Free State Health MEC Benny Malakoane has accused the Mail & Guardian of publishing “inaccurate and unsubstantiated stories” about Dihlabeng Regional Hospital in Bethlehem.
Free State Health MEC Benny Malakoane has accused the Mail & Guardian of “sensationalist reporting” and publishing “inaccurate and unsubstantiated stories” about Dihlabeng Regional Hospital in Bethlehem, as well as the Free State public health system in general, in an effort to undermine his leadership.
Malakoane made the allegations in his budget vote speech, which he delivered in Bloemfontein on Tuesday.
Malakoane said: “In all articles of a particular newspaper, starting from June 2014 to March 20 2015, one would struggle to find anything positive about the health service delivery in the Free State under my leadership. I challenge people to draw their own conclusions.”
Malakoane’s spokesperson, Mondli Mvambi, confirmed that the newspaper Malakoane was referring to is the Mail & Guardian.
“A few weeks before my budget speech of 2014, the media went into a frenzy with inaccurate and unsubstantiated stories regarding Dihlabeng Regional Hospital. Is it a coincidence that in the past few days the same thing has happened?” Malakoane asked.
Case of medical negligence
On March 20, the Mail & Guardian published a story about Maritsa Balanco who is in the process of filing a case of medical negligence against the Free State health department. She believes her husband, Frik’s death at Dihlabeng in January, can be ascribed to the “lack of staff and medication” and “horrific conditions” at the hospital.
Doctors at Dihlabeng, told the M&G that the hospital currently has only a quarter of the doctors it requires to run a 24-hour service and regularly runs out of medication such as anti-resistant antibiotics and the intravenous medication that Frik needed.
However, Malakoane argued the Free State health department did not experience serious problems with drug stock-outs. In his budget vote speech he announced that medicine availability in the province is between 78% and 95%.

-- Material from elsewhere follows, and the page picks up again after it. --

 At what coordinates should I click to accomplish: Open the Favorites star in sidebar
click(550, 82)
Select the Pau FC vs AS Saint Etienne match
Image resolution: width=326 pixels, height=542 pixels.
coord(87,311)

According to Malakoane it has become “fashionable for some professions to gravitate towards health in search of their sectarian wealth creation through the costs of litigation”. “It is for this reason that we are part of an initiative … to bring drastic measures to tackle this issue and we are commencing with such measures with immediate effect in our hospitals and clinics and transgressors will be held accountable”.
Financial struggles
The MEC, however, admitted that Free State hospitals, including Dihlabeng, are experiencing severe budgetary constraints due to accruals making it a challenge to appoint enough staff and pay suppliers. He said at the beginning of the 2014/15 financial year Dihlabeng had accruals of 83%.
According to Mvambi, this “in effect means that Dihlabeng started the financial year with only 17% of its budget available, as 83% of it had to be used to pay expenses of the previous financial year”.
In 2014 the Free State health department was placed under the administration of the Provincial Treasury after the department racked up a debt of R700-million.
According to Mvambi, part of the reason for the province’s financial struggles is that the Free State doesn’t get the “fair equitable share [in financing]” that it deserves. The local government equitable share is an unconditional transfer of nationally raised revenue to municipalities to enable them to provide basic services to poor households. “We are challenging the formula of equitable share, which does not account for spatial features of provinces,” he said.
Free State health system ‘not crumbling’
Malakoane warned that due to a decrease of R148.685-million in the Free State’s equitable share for the 2015/16 financial year, the provincial health department will not be able to deliver on “all the activities as they appear in the annual performance plan”.
But the MEC said the Free State health system was not crumbling as the M&G‘s articles imply. “I can stand in front of this august house today and unequivocally declare that there is no implosion and the health system is not collapsing,” Malakoane said.